How is insisting on a public retraction of Silver's moronic comment "pretentious" again? Why on earth would you say something like that when it wasn't true, about a creator with a rep for being highly suspicious of Hollywood? And why on earth would Time Warner want to drive him away? Oh, right, to save a dumbass like Joel Silver's delicate ego from getting bruised. What a hoot.

DC's loss is Top Shelf's gain, though. Good for them. (Oh, and it's too bad the art on the first issues of Lost Girls was so awful; it was a great idea for a story but I just couldn't be bothered with that horrendous art.)
posted by mediareport at 11:47 PM on March 12, 2006


I was wondering about those off-base comments.

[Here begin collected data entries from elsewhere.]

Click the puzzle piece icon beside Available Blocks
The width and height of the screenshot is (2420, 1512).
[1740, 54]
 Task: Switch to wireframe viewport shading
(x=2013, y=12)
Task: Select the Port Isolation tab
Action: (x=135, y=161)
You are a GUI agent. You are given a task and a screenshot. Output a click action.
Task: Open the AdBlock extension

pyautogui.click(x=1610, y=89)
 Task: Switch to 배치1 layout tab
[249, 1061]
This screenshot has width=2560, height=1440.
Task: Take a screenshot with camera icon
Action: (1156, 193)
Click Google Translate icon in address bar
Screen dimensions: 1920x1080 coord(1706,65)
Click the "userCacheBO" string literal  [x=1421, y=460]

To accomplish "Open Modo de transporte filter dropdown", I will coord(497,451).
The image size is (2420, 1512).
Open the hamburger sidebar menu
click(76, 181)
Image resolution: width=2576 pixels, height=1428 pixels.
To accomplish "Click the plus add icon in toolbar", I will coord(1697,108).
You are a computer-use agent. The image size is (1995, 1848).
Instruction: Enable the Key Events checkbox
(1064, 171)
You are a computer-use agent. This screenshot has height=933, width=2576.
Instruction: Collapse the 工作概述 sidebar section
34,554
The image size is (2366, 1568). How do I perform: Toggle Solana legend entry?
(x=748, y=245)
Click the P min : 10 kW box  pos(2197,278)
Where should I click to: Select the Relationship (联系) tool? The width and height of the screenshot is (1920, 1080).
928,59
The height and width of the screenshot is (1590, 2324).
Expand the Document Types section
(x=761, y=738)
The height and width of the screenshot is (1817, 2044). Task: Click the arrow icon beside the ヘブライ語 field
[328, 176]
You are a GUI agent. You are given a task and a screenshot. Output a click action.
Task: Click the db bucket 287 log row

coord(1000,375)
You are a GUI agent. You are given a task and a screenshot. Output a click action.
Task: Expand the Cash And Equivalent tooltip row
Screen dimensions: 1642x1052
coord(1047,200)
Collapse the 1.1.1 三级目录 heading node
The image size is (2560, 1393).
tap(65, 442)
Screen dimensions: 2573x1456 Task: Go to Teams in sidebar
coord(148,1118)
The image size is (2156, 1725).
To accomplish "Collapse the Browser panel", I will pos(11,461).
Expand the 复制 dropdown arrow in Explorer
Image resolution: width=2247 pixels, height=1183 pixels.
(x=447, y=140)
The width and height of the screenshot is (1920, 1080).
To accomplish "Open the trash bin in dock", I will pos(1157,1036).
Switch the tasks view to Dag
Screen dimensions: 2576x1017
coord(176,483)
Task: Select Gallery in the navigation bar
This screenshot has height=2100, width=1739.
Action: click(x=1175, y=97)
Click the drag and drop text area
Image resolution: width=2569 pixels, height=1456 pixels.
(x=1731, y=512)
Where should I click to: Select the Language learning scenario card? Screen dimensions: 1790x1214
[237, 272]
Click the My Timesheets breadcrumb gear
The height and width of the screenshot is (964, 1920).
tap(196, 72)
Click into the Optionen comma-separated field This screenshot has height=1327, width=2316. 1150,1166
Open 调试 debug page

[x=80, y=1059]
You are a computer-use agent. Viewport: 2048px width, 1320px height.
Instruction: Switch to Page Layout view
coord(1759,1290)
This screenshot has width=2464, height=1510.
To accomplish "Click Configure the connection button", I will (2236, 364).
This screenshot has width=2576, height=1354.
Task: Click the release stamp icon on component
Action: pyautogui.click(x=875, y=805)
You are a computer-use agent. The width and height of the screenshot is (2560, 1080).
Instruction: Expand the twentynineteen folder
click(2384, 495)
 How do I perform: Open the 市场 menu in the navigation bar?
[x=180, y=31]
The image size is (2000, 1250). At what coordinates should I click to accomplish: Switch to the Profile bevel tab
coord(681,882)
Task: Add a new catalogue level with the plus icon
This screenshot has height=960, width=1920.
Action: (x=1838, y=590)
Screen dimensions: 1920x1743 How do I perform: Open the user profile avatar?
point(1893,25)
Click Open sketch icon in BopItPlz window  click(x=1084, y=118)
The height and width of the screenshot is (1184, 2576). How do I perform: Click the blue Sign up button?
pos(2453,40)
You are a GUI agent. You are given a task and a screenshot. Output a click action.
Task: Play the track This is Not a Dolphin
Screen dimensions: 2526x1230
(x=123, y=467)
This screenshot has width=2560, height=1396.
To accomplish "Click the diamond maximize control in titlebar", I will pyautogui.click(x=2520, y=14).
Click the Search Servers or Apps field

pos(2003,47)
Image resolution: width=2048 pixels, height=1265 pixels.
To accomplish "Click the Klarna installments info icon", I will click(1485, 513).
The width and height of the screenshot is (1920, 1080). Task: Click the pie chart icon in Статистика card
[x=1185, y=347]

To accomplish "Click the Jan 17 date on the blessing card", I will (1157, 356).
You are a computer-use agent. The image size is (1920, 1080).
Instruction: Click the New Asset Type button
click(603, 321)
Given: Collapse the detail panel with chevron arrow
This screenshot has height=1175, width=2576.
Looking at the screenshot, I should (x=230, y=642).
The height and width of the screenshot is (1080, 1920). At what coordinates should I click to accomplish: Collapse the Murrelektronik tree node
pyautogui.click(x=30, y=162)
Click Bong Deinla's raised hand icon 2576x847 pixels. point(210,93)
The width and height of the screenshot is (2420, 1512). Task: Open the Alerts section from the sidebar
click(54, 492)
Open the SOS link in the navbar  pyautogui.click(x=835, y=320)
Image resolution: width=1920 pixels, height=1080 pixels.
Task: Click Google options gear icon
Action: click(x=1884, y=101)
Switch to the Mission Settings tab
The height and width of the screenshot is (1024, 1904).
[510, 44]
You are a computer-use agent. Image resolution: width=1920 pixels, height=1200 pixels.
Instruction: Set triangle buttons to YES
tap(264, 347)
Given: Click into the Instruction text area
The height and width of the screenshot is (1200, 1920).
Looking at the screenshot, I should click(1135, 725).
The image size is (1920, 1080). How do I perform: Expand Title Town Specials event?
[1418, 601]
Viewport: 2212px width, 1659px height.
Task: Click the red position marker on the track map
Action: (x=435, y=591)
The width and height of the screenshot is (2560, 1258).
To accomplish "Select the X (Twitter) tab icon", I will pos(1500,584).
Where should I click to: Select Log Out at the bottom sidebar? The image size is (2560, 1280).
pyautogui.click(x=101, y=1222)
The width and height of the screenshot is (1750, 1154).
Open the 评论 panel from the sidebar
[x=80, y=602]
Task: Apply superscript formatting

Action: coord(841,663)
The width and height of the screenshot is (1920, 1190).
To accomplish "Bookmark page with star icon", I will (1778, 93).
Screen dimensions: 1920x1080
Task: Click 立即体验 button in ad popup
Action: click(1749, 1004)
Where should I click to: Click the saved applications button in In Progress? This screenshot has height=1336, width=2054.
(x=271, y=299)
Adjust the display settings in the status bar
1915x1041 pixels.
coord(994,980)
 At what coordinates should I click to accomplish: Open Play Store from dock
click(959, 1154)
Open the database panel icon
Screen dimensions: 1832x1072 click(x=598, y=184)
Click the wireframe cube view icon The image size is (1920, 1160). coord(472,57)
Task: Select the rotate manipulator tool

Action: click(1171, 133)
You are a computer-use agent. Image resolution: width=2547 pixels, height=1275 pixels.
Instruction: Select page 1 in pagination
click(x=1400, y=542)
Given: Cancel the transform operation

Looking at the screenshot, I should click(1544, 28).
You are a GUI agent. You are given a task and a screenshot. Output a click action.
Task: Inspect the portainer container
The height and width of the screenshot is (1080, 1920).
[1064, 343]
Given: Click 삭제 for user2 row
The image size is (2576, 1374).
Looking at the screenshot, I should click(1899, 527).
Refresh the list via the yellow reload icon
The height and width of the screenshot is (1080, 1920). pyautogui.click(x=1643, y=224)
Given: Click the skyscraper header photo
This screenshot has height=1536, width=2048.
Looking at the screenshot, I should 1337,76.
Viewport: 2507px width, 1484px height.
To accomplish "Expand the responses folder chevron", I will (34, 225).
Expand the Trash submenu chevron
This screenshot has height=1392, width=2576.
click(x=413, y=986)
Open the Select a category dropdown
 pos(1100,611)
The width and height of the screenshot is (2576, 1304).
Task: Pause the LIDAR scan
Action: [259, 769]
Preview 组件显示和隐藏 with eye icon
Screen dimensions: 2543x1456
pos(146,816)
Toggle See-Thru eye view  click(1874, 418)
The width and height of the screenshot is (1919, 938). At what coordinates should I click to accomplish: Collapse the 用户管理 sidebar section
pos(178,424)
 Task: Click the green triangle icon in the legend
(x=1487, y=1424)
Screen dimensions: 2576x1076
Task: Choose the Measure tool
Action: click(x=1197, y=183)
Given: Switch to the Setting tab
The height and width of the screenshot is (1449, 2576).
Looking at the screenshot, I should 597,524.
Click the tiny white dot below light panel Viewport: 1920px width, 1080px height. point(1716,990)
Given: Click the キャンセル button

Hey, all I know about Comix Art (post-Crumb) is what I read on MetaFilter. I read the interview and thought him a twat, but I'm always happy to be corrected by those with more knowledge than I.
posted by languagehat at 5:49 AM on March 13, 2006


Glad to help.
posted by mediareport at 5:54 AM on March 13, 2006


I always thought the Matrix was more Ghost in the Shell than Invisibles.
posted by sonofsamiam at 6:50 AM on March 13, 2006


Here's a good AV Club interview with Moore; fun to read, and his sense of humor comes off a lot better. His approach to religion is one of the coolest I've ever seen.
posted by COBRA! at 7:31 AM on March 13, 2006


- There are a lot of similarities between the Invisibles and the Matrix (bald sunglassed-men in leather; split reality; agents in business suits; corporate kung fu; ontological hi-jinks; magic mirror, etc.) but what's interesting is how much different the texture between the two is, even given the similarities. Someone should write an article about how the Matrix was creative, but was built from a synethesyzing creativitiy. (This would explain why the next two, more universe-building, films were so bad.)

- Does anyone know about the riff between Alan Moore and GMO? There was a great blog post that interpreted a recent issue of Zatanna as a kind of mocking parody of Promethea, even using the same set-up Moore used in Swamp Thing a few decades ago. I think GMO started his career by saying that Alan Moore wrote so well that his writing had no personality (he said this about busiek too, I think). There was a great interview with him a few years ago too, where he condescended to Moore's magic proficiency and alluded to a magic war between the two of them!